In the midst of Gaza’s devastation, a young student from Khan Younis has become a symbol of quiet resilience. Living in a makeshift tent on the ruins of her family home, Shatha Hussam Al-Masri marked her academic achievement by taking a photograph she wished her father could have captured himself. She passed her final secondary-school exams with an impressive 92.3% in the scientific stream, whispering to the memory of her late father that she would pursue the dream he had always encouraged: to become a doctor.
Her father, photographer Hussam Al-Masri, was killed during the ongoing genocidal war only weeks before her exams. His death, alongside several of his colleagues inside the Nasser Medical Complex, shattered the sense of security the family had been trying to rebuild after multiple displacements. For Shatha, the loss struck at the worst possible moment, draining her ability to study and leaving her suspended between grief and duty.
What ultimately drove her forward was a promise she felt she owed to the man who spent years documenting Gaza’s reality through his lens. She recalls the moment she learned her results with pride overshadowed by absence, a triumph she desperately wished he could have witnessed. Even so, she chose to celebrate where her home once stood, turning ruins into a backdrop of defiant hope.

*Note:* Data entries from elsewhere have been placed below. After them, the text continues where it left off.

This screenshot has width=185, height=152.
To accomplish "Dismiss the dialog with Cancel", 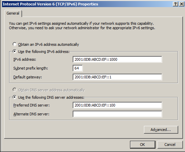I will pyautogui.click(x=170, y=145).
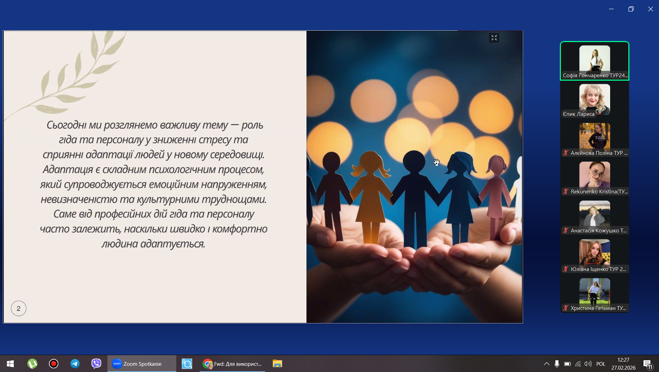Click the exit fullscreen icon on shared slide
The image size is (659, 372).
tap(494, 38)
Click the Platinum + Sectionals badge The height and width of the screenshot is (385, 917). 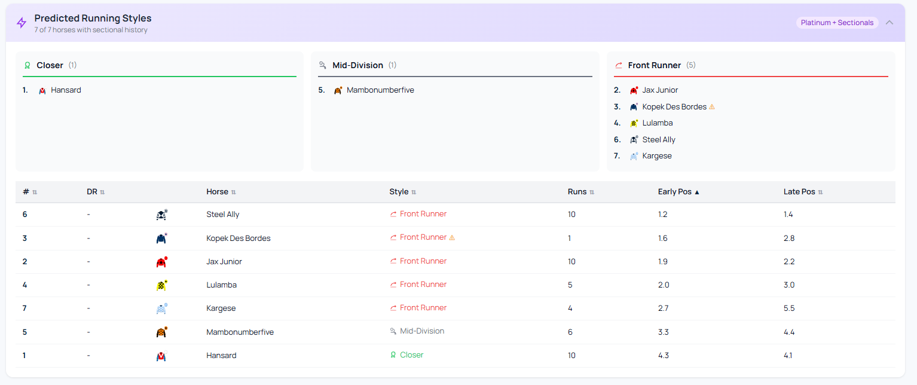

For many young people in Gaza, education has become both an act of survival and an act of resistance to despair. Shatha’s message to future generations reflects this spirit: that no dream is too distant, and that ambition must endure even when everything else collapses. Her success comes as thousands of students sit their exams under the weight of displacement, bereavement and the relentless consequences of the genocidal war.